*** Opening of DATA RECORDS ***

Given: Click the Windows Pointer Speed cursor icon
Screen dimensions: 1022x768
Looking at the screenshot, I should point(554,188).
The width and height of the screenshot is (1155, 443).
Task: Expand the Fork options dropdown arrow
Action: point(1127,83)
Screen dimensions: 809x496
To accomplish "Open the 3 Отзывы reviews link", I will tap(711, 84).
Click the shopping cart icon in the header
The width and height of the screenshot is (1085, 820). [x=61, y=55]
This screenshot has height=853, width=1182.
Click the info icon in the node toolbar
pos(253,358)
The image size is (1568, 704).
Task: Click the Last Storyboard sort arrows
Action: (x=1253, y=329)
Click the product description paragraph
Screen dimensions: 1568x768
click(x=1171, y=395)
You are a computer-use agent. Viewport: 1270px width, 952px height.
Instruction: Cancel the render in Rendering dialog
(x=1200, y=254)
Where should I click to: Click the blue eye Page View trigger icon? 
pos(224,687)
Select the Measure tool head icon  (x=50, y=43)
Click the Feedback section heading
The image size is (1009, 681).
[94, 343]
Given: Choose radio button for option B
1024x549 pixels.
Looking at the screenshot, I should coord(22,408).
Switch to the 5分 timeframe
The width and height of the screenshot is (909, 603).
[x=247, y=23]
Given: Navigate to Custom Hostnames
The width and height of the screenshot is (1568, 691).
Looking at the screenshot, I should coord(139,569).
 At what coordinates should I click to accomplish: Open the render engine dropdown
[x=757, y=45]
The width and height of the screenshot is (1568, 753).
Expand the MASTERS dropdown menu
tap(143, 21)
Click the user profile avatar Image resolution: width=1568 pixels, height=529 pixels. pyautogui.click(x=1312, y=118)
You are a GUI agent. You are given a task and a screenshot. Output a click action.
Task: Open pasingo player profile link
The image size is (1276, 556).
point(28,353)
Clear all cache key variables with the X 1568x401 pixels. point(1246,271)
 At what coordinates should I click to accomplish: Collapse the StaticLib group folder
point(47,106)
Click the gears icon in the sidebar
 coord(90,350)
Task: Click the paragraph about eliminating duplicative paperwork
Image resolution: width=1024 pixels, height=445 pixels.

*** Close of DATA RECORDS ***

WHAT THE EXERCISE ASKS
Word for word, transcribe each of the entries above.

OUTPUT FOR THIS TASK
Given: Click the Windows Pointer Speed cursor icon
Screen dimensions: 1022x768
Looking at the screenshot, I should point(554,188).
The width and height of the screenshot is (1155, 443).
Task: Expand the Fork options dropdown arrow
Action: point(1127,83)
Screen dimensions: 809x496
To accomplish "Open the 3 Отзывы reviews link", I will tap(711, 84).
Click the shopping cart icon in the header
The width and height of the screenshot is (1085, 820). [x=61, y=55]
This screenshot has height=853, width=1182.
Click the info icon in the node toolbar
pos(253,358)
The image size is (1568, 704).
Task: Click the Last Storyboard sort arrows
Action: (x=1253, y=329)
Click the product description paragraph
Screen dimensions: 1568x768
click(x=1171, y=395)
You are a computer-use agent. Viewport: 1270px width, 952px height.
Instruction: Cancel the render in Rendering dialog
(x=1200, y=254)
Where should I click to: Click the blue eye Page View trigger icon? 
pos(224,687)
Select the Measure tool head icon  (x=50, y=43)
Click the Feedback section heading
The image size is (1009, 681).
[94, 343]
Given: Choose radio button for option B
1024x549 pixels.
Looking at the screenshot, I should coord(22,408).
Switch to the 5分 timeframe
The width and height of the screenshot is (909, 603).
[x=247, y=23]
Given: Navigate to Custom Hostnames
The width and height of the screenshot is (1568, 691).
Looking at the screenshot, I should coord(139,569).
 At what coordinates should I click to accomplish: Open the render engine dropdown
[x=757, y=45]
The width and height of the screenshot is (1568, 753).
Expand the MASTERS dropdown menu
tap(143, 21)
Click the user profile avatar Image resolution: width=1568 pixels, height=529 pixels. pyautogui.click(x=1312, y=118)
You are a GUI agent. You are given a task and a screenshot. Output a click action.
Task: Open pasingo player profile link
The image size is (1276, 556).
point(28,353)
Clear all cache key variables with the X 1568x401 pixels. point(1246,271)
 At what coordinates should I click to accomplish: Collapse the StaticLib group folder
point(47,106)
Click the gears icon in the sidebar
 coord(90,350)
Task: Click the paragraph about eliminating duplicative paperwork
Image resolution: width=1024 pixels, height=445 pixels.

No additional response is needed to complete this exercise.